(Collected data entries)
▼▼▼

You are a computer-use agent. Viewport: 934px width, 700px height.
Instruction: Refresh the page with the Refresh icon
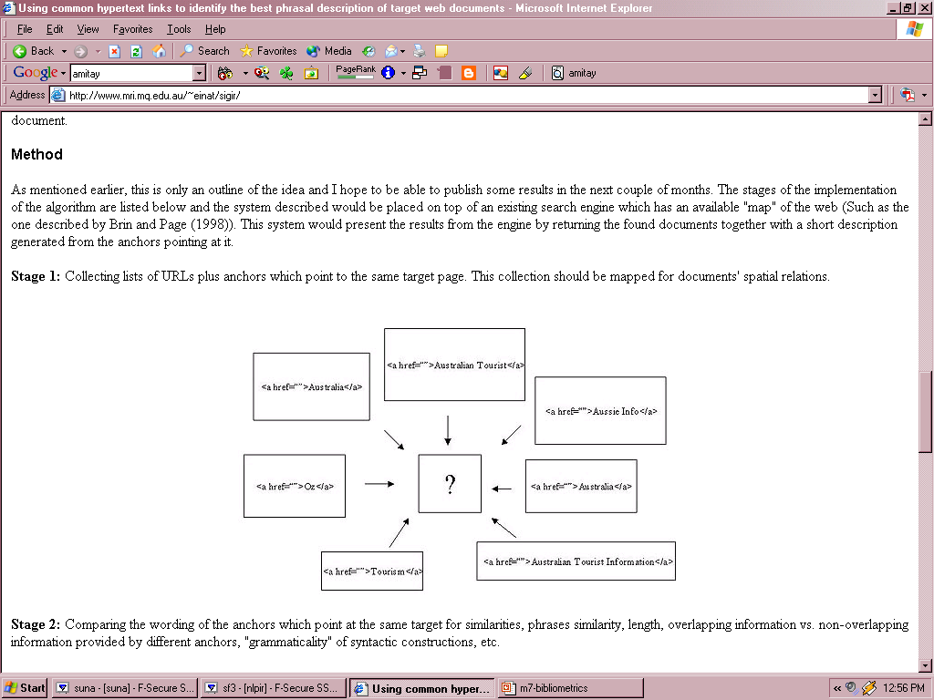[136, 51]
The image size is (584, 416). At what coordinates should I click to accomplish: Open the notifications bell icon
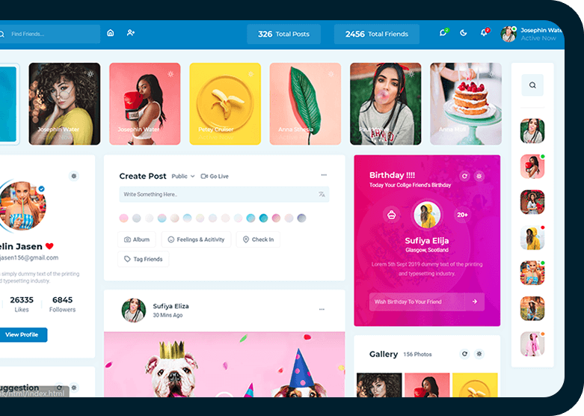coord(484,33)
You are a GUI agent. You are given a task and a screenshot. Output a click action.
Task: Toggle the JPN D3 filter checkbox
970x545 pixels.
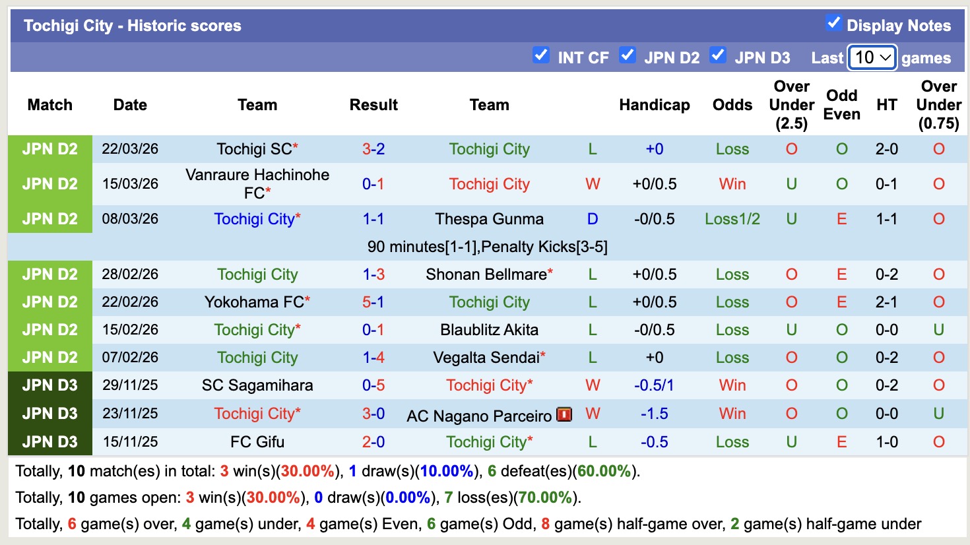coord(718,55)
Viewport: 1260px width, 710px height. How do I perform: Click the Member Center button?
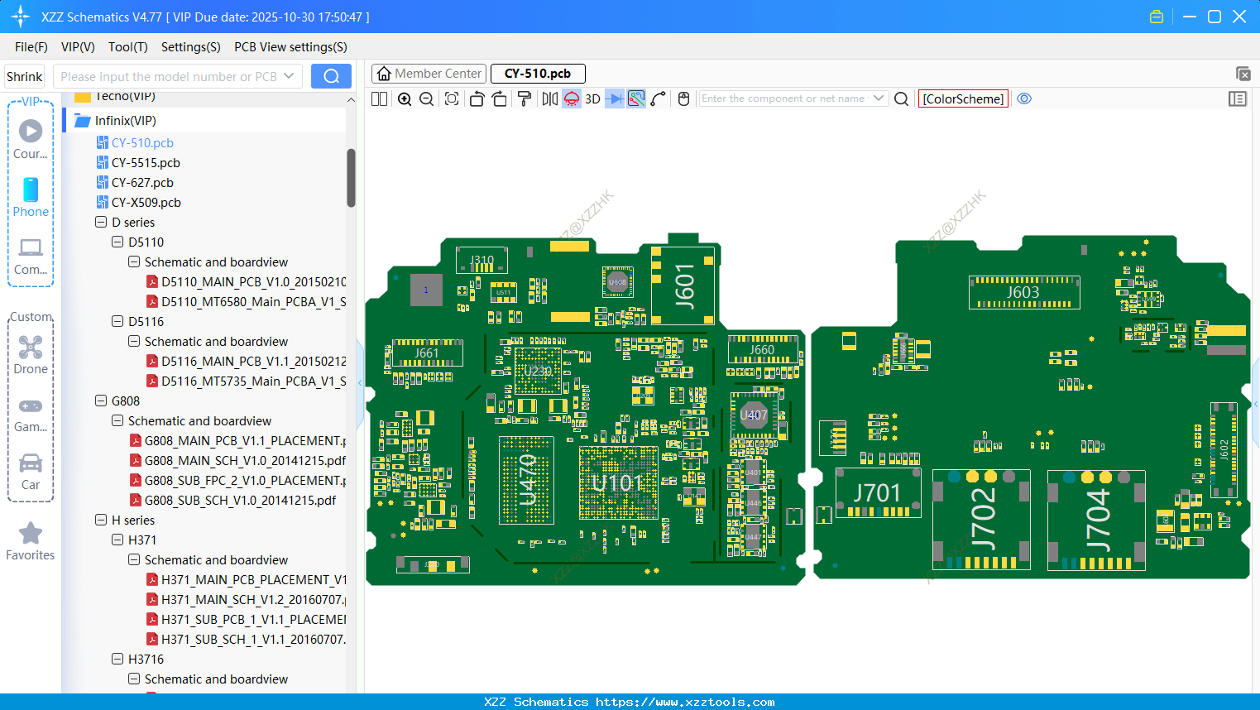point(429,73)

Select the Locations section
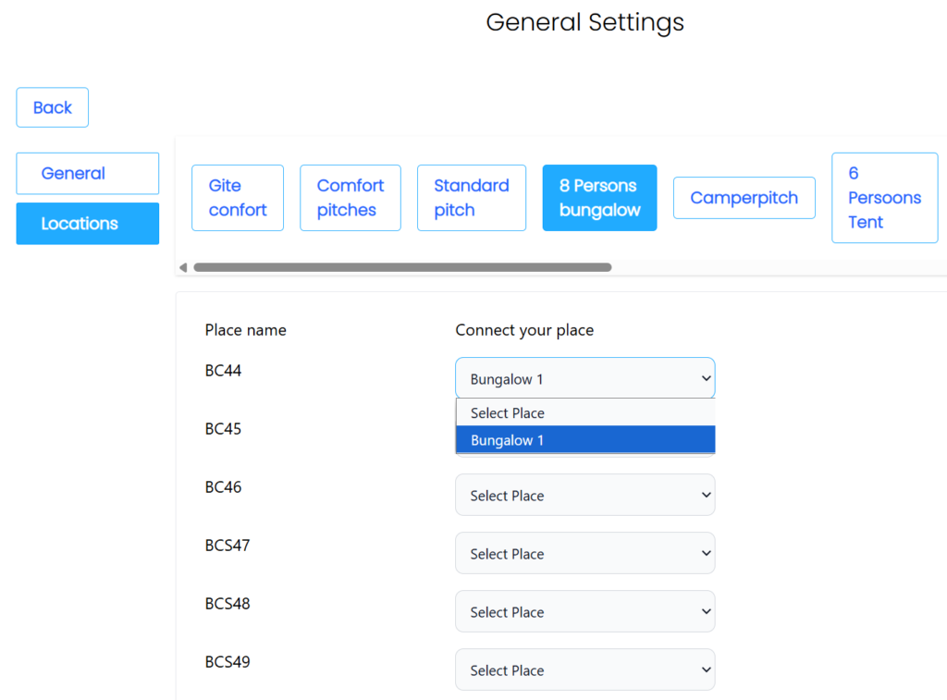point(87,223)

▲▲▲

(Directions)
Quote word for word every line from the one holding "Viewport: 1260px width, 710px" through the last line of the material above, both included. Leave the pictures out.

(The response)
Viewport: 1260px width, 710px height. How do I perform: Click the Member Center button?
point(429,73)

Select the Locations section
point(87,223)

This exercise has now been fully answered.